Nothing but an exact copy of the data should be given.

Data in this exercise:
========
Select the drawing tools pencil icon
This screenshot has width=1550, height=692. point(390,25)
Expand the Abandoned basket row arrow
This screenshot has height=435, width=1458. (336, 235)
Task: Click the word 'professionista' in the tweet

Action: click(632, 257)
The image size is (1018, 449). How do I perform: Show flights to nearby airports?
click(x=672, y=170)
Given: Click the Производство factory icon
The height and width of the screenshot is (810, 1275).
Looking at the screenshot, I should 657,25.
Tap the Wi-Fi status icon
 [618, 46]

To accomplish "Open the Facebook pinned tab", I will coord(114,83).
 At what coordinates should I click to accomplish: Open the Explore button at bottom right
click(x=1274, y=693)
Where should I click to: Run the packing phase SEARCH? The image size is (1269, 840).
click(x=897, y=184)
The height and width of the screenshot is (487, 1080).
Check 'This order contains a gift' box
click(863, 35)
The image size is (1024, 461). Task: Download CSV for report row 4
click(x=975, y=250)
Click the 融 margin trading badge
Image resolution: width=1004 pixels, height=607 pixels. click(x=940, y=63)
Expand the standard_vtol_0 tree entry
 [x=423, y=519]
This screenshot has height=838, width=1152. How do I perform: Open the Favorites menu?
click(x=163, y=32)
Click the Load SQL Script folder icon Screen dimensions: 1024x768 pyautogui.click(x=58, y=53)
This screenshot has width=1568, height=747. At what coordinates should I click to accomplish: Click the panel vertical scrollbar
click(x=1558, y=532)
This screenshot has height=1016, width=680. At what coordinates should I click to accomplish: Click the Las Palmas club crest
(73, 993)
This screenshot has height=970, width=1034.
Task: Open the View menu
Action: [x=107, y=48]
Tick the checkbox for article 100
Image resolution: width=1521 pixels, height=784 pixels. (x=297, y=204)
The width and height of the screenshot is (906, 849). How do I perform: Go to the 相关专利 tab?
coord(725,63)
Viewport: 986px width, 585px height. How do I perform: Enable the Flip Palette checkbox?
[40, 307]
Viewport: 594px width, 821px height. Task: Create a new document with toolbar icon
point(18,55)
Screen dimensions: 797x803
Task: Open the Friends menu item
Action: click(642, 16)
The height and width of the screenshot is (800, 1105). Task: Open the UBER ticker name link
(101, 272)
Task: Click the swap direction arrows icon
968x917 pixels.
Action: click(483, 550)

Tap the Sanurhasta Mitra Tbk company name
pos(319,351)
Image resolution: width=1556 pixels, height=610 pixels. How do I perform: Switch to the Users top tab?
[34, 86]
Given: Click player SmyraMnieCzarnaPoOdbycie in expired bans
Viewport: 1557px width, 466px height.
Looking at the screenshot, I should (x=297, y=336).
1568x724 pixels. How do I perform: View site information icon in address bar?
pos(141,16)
========
Solution for this task:
Select the drawing tools pencil icon
This screenshot has width=1550, height=692. point(390,25)
Expand the Abandoned basket row arrow
This screenshot has height=435, width=1458. (336, 235)
Task: Click the word 'professionista' in the tweet

Action: click(632, 257)
The image size is (1018, 449). How do I perform: Show flights to nearby airports?
click(x=672, y=170)
Given: Click the Производство factory icon
The height and width of the screenshot is (810, 1275).
Looking at the screenshot, I should 657,25.
Tap the Wi-Fi status icon
 [618, 46]

To accomplish "Open the Facebook pinned tab", I will coord(114,83).
 At what coordinates should I click to accomplish: Open the Explore button at bottom right
click(x=1274, y=693)
Where should I click to: Run the packing phase SEARCH? The image size is (1269, 840).
click(x=897, y=184)
The height and width of the screenshot is (487, 1080).
Check 'This order contains a gift' box
click(863, 35)
The image size is (1024, 461). Task: Download CSV for report row 4
click(x=975, y=250)
Click the 融 margin trading badge
Image resolution: width=1004 pixels, height=607 pixels. click(x=940, y=63)
Expand the standard_vtol_0 tree entry
 [x=423, y=519]
This screenshot has height=838, width=1152. How do I perform: Open the Favorites menu?
click(x=163, y=32)
Click the Load SQL Script folder icon Screen dimensions: 1024x768 pyautogui.click(x=58, y=53)
This screenshot has width=1568, height=747. At what coordinates should I click to accomplish: Click the panel vertical scrollbar
click(x=1558, y=532)
This screenshot has height=1016, width=680. At what coordinates should I click to accomplish: Click the Las Palmas club crest
(73, 993)
This screenshot has height=970, width=1034.
Task: Open the View menu
Action: [x=107, y=48]
Tick the checkbox for article 100
Image resolution: width=1521 pixels, height=784 pixels. (x=297, y=204)
The width and height of the screenshot is (906, 849). How do I perform: Go to the 相关专利 tab?
coord(725,63)
Viewport: 986px width, 585px height. How do I perform: Enable the Flip Palette checkbox?
[40, 307]
Viewport: 594px width, 821px height. Task: Create a new document with toolbar icon
point(18,55)
Screen dimensions: 797x803
Task: Open the Friends menu item
Action: click(642, 16)
The height and width of the screenshot is (800, 1105). Task: Open the UBER ticker name link
(101, 272)
Task: Click the swap direction arrows icon
968x917 pixels.
Action: click(483, 550)

Tap the Sanurhasta Mitra Tbk company name
pos(319,351)
Image resolution: width=1556 pixels, height=610 pixels. How do I perform: Switch to the Users top tab?
[34, 86]
Given: Click player SmyraMnieCzarnaPoOdbycie in expired bans
Viewport: 1557px width, 466px height.
Looking at the screenshot, I should (x=297, y=336).
1568x724 pixels. How do I perform: View site information icon in address bar?
pos(141,16)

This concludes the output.